Texte présenté:
__________

On se forme l'esprit et le sentiment par les conversations, Pascal

jeudi 25 mars 2021

Mohamedou Ould Slahi, Les Carnets de Guantanamo, et L'ère des ténèbres

Ce matin, l'acteur Tahar Rahim était l'invité de Léa Salamé sur France Inter. Quelle ne fut ma surprise d'apprendre qu'il interprète le rôle de Mohamedou Ould Slahi dans le prochain film de Kevin Mac Donald, The Mauritanien (Jugé coupable), à paraître sur les écrans en juin 2021. Il se trouve que j'avais consacré un long chapitre dans L'ère des ténèbres (Le Bord de l'Eau, 2015) au parcours terrifiant de ce jeune mauritanien qui fut accusé à tort d'être le cerveau d'un attentat terroriste à Los Angeles, dit "le complot de l'an 2000", déjoué au dernier moment, et qui fut détenu dans les centres de torture en Jordanie, en Afghanistan puis à Cuba.

__________

Données:
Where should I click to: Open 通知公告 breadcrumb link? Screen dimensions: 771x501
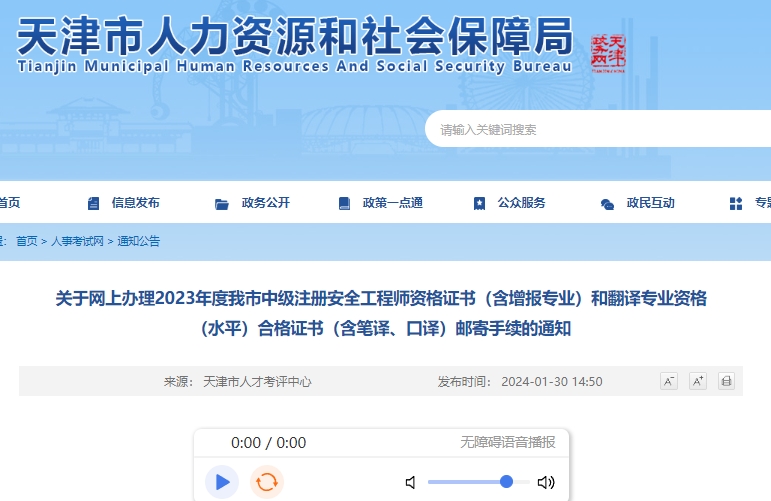coord(138,241)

__________

Consigne:
Citez le passage du texte sur Mohamedou Ould Slahi qui va de « jeudi 25 mars » à « puis à Cuba. », bornes comprises. Les lignes n'ont aucun lien avec le texte sur Mohamedou Ould Slahi.

Réponse correcte:
jeudi 25 mars 2021

Mohamedou Ould Slahi, Les Carnets de Guantanamo, et L'ère des ténèbres

Ce matin, l'acteur Tahar Rahim était l'invité de Léa Salamé sur France Inter. Quelle ne fut ma surprise d'apprendre qu'il interprète le rôle de Mohamedou Ould Slahi dans le prochain film de Kevin Mac Donald, The Mauritanien (Jugé coupable), à paraître sur les écrans en juin 2021. Il se trouve que j'avais consacré un long chapitre dans L'ère des ténèbres (Le Bord de l'Eau, 2015) au parcours terrifiant de ce jeune mauritanien qui fut accusé à tort d'être le cerveau d'un attentat terroriste à Los Angeles, dit "le complot de l'an 2000", déjoué au dernier moment, et qui fut détenu dans les centres de torture en Jordanie, en Afghanistan puis à Cuba.